Former North Korean agent Kim Hyon Hui said she is convinced that Japanese who remain unaccounted for after being abducted by North Korea in the 1970s and 1980s are still alive and that Japan should seek unofficial meetings between the victims and their aging family members.

The former spy responsible for the fatal 1987 South Korean jetliner explosion granted an interview with Kyodo News in Daegu, a city in South Korea's southeast, ahead of the 20th anniversary on Sept. 17 of North Korea's admission of its abductions of Japanese nationals.

Former North Korean agent Kim Hyon Hui gives an interview on Aug. 17, 2022, in Daegu, southeastern South Korea. (Kyodo)

After a bomb she planted exploded off what is now Myanmar and killed 115 people on board, Kim was detained and brought to justice in South Korea. While she was sentenced to death for the downing, she was pardoned in 1990. Now 60 years old, she has two college-age children with a former intelligence official who was one of her bodyguards.

As an operative, Kim had learned Japanese from Yaeko Taguchi, who went missing in Tokyo in 1978 at age 22. Taguchi was one of 17 Japanese officially recognized by the Japanese government as abduction victims. North Korea says she died in a traffic accident in 1986, but Kim denies the claim.

Kim said Taguchi is believed to have been living in a government-controlled guest house in 1987 and married to a South Korean abductee who belonged to what is now the North Korean Defense Ministry.
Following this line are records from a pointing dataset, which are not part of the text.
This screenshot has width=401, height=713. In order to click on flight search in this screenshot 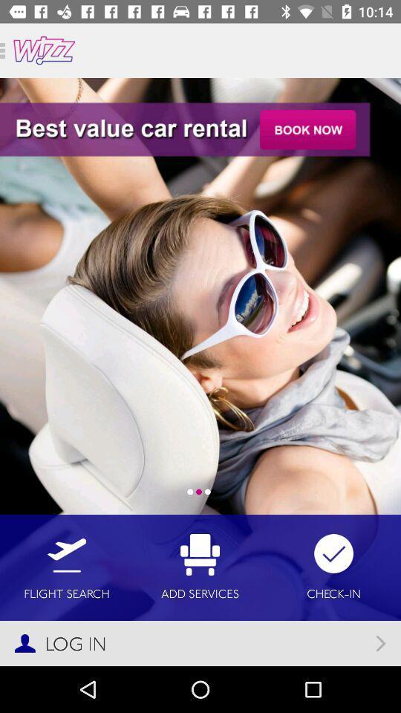, I will do `click(66, 566)`.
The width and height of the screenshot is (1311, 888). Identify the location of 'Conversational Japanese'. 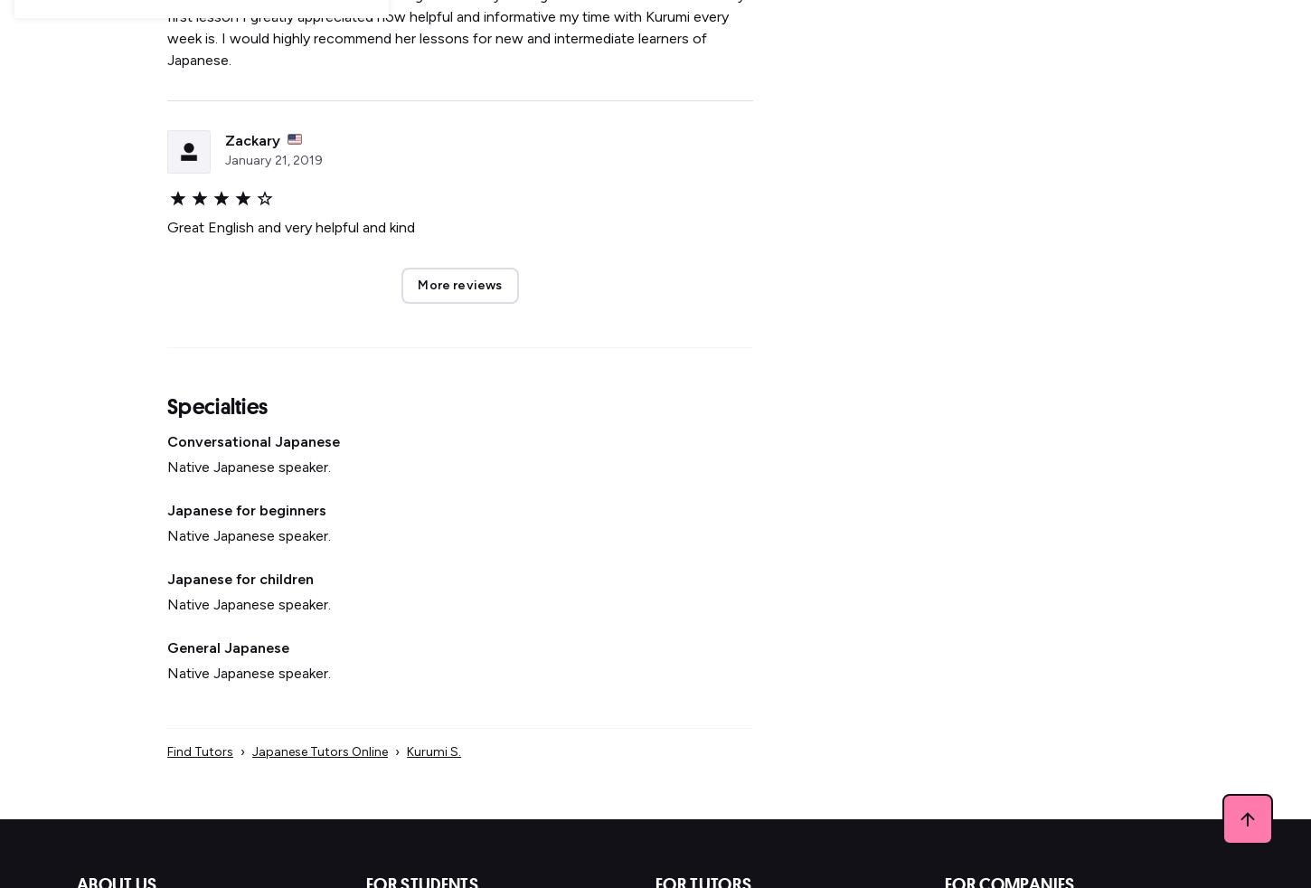
(253, 441).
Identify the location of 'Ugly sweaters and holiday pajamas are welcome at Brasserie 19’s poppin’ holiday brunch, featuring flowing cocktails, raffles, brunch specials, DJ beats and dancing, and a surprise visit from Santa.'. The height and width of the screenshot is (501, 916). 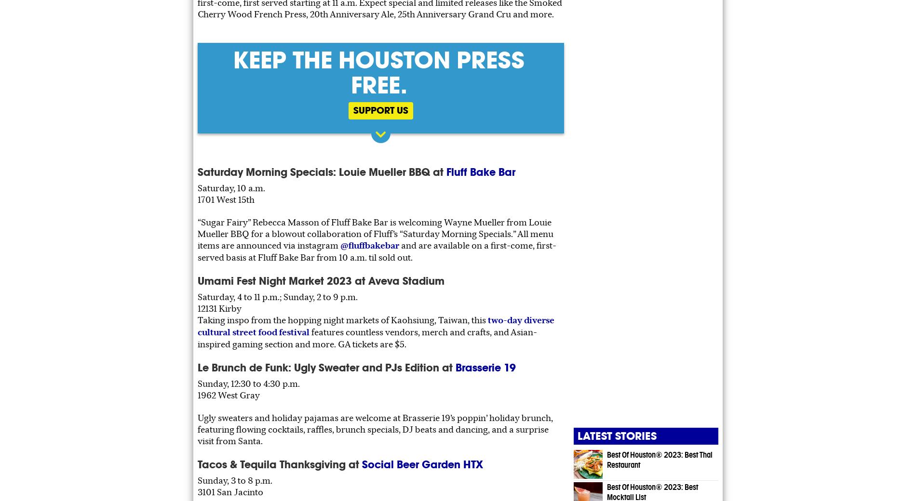
(374, 429).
Kim also recounted meeting Megumi Yokota, the iconic abduction victim who went missing from Japan's Niigata Prefecture in 1977 at age 13. That meeting took place around 1984 at a guest house she visited with a colleague to whom Yokota had taught Japanese, she said.

Yokota spoke fluent Korean and sang Japan's national anthem during the visit, she said. North Korea says Yokota later died, but her Japanese family rejects the assertion and believes she is still alive. Tokyo also dismisses Pyongyang's claim about Yokota.

Kim said North Korean authorities apparently "decided to declare dead, and not to return, anyone who knows (North Korea's) internal weaknesses and secrets lest they make such things public." "In my judgment, they are still alive."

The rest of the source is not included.